Wie schafft man es, dass die Haut auch in der kalten Jahreszeit perfekt aussieht? Das ist gar nicht so schwer, man sollte aber ein paar Tipps für die Wahl der richtigen Foundation berücksichtigen und schon kanns Du auch bei grauem Schmuddelwetter mit einem gesunden Hautton aufwarten.

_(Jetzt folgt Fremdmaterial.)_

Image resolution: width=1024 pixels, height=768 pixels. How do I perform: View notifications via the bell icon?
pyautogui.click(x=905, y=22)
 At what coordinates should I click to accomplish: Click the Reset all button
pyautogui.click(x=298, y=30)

Im Winter, so wie sonst auch gilt, die Foundation ist die Basis eines jeden Make-ups. Der der ständige Wechsel von teilweise eisigen Temperaturen draußen und der warmen, trockenen Heizungsluft in geschlossenen Räumen verlngt der haut aber einiges ab, daher muss sie im Winter besonders gut gepflegt werden. Denn sonst trocknet die Haut schnell aus, wirkt spröde und blass. Auch Hautrisse oder gerötete Hautstellen mit Schuppenbildung sind eine lästige aber häufige Erscheinung. Die passende Foundation bügelt diese unschönen Mäkel aus und pflegt die Haut durch spezielle Inhaltsstoffe und Feuchtigkeit.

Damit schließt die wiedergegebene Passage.